Ceci n'est pas une maladie

Le texte "relatif à la transexualité", voté en 2007 -et à la dénomination déjà très critiquée-, doit être revu en profondeur, demande l'associatif. "La loi actuelle formalise très mal le changement de genre sur les papiers d'identité en le soumettant à des conditions inhumaines et dégradantes", explique Max Nisol, psychologue et membre fondateur de l'association Genres Pluriels. "Le noyau de la discrimination, c'est la psychiatrisation." En clair, si vous décidez de changer votre nom féminin en nom masculin -ou vice-versa-, il vous faudra passer chez un psychiatre qui diagnostiquera un trouble mental. En d'autres termes, on ne peut changer de genre que si on est reconnu malade. Cette médicalisation forcée irrite fortement les associations de défense des droits des personnes aux genres fluides, transgenres et intersexués, qui parle de discrimination. "On pointe souvent la stérilisation (autre condition pour changer officiellement de genre, ndlr). D'autres pays comme l'Espagne et les Pays-Bas ont supprimé la stérilisation mais pas la psychiatrisation", développe Max Nisol. En pratique, ce "prérequis" psychiatrique conditionne l'accès aux soins et présente un risque pour cette personne dans sa vie personnelle mais aussi professionnelle.

Ph. Samra Habib

"Le texte de 2007 ne légifère pas sur les remboursements des soins, sur l'accompagnement des mineurs dans leur parcours et sur la sensibilisation du monde médical à ces questions." Des manques que Genres Pluriels aimerait pallier avec un nouveau texte de loi co-écrit avec des experts et d'autres associations. Cette proposition visera avant tout à ne plus conditionner du tout la modification du genre.

Tous concernés

"La question trans donne souvent le sentiment d'être confiné à une petite minorité. Mais elle concerne tout le monde car englobe la manière dont la société se représente les genres. Est-ce que les hommes et les femmes sont à l'aise avec tous les stéréotypes les concernant et véhiculés par la publicité et les médias ?", questionne François Massoz-Fouillien. "Reconnaître le droit d'être ce que l'on veut, c'est refuser de catégoriser des personnes et finalement rendre service à tout le monde." Et nos interlocuteurs de nous rappeler les incalculables aspects "genrés" de notre société : une confusion des notions de sexe et de genre, un numéro national pair pour les femmes et impair pour les hommes, des remboursements de soins différenciés (notamment pour le cancer du sein), etc. La Belgique qui a souvent fait preuve d'avant-garde dans la reconnaissance des minorités sur le genre doit encore prouver que tous ses citoyens méritent à ses yeux un même traitement.

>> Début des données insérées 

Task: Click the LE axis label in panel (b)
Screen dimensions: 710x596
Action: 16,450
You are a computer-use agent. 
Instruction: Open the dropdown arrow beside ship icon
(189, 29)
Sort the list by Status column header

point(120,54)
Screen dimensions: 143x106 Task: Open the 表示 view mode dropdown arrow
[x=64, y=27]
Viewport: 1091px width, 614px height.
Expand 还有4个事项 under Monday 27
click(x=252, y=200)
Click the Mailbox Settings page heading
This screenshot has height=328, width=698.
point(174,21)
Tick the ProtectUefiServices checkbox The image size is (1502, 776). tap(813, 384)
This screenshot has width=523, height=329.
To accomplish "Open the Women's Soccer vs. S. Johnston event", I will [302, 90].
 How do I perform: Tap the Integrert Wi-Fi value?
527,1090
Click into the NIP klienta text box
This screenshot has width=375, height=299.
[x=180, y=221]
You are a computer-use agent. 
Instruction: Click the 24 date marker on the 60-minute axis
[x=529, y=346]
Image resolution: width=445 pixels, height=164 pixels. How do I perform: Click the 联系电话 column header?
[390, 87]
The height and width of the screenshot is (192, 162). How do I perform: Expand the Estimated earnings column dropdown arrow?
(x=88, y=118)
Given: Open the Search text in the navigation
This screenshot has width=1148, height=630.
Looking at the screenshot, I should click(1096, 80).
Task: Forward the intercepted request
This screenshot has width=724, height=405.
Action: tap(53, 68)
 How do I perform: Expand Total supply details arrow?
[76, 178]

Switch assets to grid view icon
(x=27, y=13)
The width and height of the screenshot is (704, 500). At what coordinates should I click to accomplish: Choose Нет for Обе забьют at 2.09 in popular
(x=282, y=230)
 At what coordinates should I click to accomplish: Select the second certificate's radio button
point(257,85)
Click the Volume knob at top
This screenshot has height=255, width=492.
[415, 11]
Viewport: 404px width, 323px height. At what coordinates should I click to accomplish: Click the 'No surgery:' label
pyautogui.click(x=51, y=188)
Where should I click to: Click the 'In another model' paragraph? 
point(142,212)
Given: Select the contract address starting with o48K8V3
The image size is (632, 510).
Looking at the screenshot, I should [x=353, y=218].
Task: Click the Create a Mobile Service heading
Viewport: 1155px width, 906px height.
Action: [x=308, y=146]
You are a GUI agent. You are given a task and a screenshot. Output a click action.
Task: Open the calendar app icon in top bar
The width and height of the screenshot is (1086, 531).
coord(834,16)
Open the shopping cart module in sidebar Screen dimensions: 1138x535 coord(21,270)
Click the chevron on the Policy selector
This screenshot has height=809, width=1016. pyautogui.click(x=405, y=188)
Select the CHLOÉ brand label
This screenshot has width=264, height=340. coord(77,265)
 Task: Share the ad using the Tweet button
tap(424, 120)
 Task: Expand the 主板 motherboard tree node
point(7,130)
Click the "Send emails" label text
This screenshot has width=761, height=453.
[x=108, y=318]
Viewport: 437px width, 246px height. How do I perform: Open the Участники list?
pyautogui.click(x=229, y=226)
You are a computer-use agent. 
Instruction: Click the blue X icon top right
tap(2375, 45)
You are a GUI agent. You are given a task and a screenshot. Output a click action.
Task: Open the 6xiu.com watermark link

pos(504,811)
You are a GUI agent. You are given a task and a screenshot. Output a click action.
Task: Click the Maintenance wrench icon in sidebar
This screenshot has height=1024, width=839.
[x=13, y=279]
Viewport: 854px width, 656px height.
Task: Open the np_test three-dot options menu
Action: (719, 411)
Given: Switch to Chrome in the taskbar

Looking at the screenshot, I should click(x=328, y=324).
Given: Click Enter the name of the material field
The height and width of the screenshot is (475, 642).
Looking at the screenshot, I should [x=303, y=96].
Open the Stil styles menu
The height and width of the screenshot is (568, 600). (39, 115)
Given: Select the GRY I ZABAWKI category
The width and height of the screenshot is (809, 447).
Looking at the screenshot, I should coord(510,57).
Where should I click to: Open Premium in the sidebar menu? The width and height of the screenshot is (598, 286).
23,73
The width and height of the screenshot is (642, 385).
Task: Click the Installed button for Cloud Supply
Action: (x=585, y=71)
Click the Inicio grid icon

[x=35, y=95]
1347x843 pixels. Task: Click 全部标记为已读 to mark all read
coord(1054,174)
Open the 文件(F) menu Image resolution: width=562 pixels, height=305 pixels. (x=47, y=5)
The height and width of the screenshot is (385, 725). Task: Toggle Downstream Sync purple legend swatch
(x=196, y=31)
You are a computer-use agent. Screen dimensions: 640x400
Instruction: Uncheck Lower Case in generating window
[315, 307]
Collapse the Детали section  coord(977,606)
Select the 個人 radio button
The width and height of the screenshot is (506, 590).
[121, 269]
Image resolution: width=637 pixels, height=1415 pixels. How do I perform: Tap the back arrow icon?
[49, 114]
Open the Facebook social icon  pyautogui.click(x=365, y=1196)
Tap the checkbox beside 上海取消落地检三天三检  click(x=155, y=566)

Une question "trans-versale" pour un mois de festival

Ph. Samra Habib

Le PrideFestival 2016 propose un joli programme. La célèbre Pride traversera le centre-ville le samedi 14 mai avec son lot de chars colorés, associatifs et revendicatifs. Mais le festival inauguré aujourd'hui et programmé jusqu'au 28 mai propose bien plus. Avec son exposition, le photographe Quentin Houdas viendra bouleverser une géographie stéréotypée des genres, lui qui a promené son objectif sous bien des latitudes pour explorer les identités multiples. Samra Habib a capturé quant à elle les témoignages des musulmans et musulmanes gays, lesbiennes et transgenres aux quatre coins du monde et viendra poursuive son travail à Bruxelles. Les photos de ces deux artistes illustrent cet article. La question trans* mais aussi la sex positivity feront l'objet de conférences et d'ateliers. Et pourquoi ne pas redécouvrir la ville sous un œil LGBTQI lors d'une promenade particulière le 1er mai ? Du cinéma, il y en aura, avec une série de films de fiction et de documentaires à l'occasion des 15 ans du Pink Screens au Cinéma Nova du 26 au 28 mai.